HOW TO COMPLETE THIS TASK
Return only those lines of the listing that hold the word "agent".

INFORMATION

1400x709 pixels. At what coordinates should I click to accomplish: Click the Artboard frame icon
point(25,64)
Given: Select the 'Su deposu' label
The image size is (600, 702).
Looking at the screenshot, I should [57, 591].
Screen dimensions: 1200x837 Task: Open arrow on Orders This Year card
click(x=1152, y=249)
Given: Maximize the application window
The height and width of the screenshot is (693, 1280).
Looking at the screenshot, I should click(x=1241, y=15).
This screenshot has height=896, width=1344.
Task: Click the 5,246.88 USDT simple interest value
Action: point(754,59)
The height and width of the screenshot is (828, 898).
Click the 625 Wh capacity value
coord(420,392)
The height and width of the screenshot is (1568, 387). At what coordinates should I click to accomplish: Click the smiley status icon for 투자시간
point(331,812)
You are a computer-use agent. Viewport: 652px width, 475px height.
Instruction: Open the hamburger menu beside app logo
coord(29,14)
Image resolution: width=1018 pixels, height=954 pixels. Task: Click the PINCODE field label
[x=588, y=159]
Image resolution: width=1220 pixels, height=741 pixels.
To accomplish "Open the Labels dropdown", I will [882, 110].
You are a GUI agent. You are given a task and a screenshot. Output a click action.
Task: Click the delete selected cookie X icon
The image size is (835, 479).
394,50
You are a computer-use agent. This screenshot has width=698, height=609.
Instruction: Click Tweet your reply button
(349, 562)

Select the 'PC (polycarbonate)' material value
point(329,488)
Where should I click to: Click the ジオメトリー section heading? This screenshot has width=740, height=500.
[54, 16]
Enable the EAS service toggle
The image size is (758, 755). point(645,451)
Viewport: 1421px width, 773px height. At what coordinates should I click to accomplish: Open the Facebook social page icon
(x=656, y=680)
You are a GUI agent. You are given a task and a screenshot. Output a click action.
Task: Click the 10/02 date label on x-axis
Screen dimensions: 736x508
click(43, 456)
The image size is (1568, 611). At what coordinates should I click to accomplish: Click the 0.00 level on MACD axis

WRITTEN REPLY
You are a computer-use agent. Viewport: 652px width, 475px height.
You are a GUI agent. You are given a task and a screenshot. Output a click action.
You are a computer-use agent. This screenshot has width=698, height=609.
You are a GUI agent. You are given a task and a screenshot. Output a click action.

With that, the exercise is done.